§ **EXERCISE TEXT**:
■ ■ ■ ■ ■

Dimethylsilanediol or DMSD is an organosilicon compound with the chemical formula (CH3)2Si(OH)2. It is a colorless crystalline solid. It belongs to the category of silanols. Molecule of dimethylsilanediol has tetrahedral molecular geometry, where two methyl and two hydroxyl groups are attached to the central silicon atom. Dimethylsilanediol is a silicon analog of unstable propane-2,2-diol (CH3)2C(OH)2, where the central C atom is replaced by Si atom.

==Synthesis==
Dimethylsilanediol is produced by hydrolysis of dichlorodimethylsilane.
(CH3)2SiCl2 + 2 H2O → (CH3)2Si(OH)2 + 2 HCl

Dimethylsilanediol, while not sold commercially, has been demonstrated to be one of the degradation product of polydimethylsiloxane polymers and oligomers in the environment.

==Uses==
It is a reaction intermediate in the synthesis of organosilicon compounds such as polydimethylsiloxane.

■ ■ ■ ■ ■

§ **AVAILABLE DATA**:

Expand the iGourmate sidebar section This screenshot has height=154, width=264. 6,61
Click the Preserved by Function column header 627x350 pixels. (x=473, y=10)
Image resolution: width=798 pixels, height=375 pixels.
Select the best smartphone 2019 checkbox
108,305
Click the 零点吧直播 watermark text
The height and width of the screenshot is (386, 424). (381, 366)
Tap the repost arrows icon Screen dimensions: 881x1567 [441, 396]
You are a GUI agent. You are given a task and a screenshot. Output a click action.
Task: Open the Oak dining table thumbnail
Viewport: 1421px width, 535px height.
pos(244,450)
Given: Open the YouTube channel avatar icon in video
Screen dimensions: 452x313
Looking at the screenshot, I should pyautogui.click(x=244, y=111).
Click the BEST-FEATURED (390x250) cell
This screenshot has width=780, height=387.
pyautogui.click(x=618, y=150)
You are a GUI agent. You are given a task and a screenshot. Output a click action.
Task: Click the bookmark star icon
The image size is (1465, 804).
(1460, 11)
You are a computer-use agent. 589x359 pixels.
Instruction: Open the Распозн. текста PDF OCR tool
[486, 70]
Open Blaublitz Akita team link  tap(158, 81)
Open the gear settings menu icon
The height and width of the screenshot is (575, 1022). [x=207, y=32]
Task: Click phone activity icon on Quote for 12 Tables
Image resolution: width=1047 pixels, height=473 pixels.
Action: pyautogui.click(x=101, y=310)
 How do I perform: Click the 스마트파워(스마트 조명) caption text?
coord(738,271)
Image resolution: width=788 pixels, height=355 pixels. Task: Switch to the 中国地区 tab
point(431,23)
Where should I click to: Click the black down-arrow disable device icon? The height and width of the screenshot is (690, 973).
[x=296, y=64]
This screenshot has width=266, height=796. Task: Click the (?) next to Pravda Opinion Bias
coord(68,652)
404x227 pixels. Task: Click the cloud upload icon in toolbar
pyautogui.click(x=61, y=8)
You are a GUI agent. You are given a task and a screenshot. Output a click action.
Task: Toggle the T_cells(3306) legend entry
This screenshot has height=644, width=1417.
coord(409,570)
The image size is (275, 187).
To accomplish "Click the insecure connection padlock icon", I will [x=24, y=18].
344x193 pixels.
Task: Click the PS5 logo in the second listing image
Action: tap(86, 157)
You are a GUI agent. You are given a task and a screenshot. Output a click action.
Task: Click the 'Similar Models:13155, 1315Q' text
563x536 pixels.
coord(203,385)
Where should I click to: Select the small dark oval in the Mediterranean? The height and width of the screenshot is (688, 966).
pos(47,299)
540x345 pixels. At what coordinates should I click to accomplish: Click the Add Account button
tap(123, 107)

■ ■ ■ ■ ■

§ **TASK REQUIREMENTS**:
Pick up the dimethylsilanediol text after its last sentence and continue it.

§ **YOUR RESPONSE**:
==Reactions and properties==
Dimethylsilanediol readily polymerizes to give a mixture of polydimethylsiloxanes, primarily composed of the cyclomethicones octamethylcyclotetrasiloxane (D4), decamethylcyclopentasiloxane (D5), and dodecamethylcyclohexasiloxane (D6), but also containing a small amount of dimethiconol, the linear polymer. It is hygroscopic and temperature sensitive. It should be kept under inert atmosphere. Because it having two hydroxyl groups, it has ability to form hydrogen bonds, which enhances its solubility in polar solvents.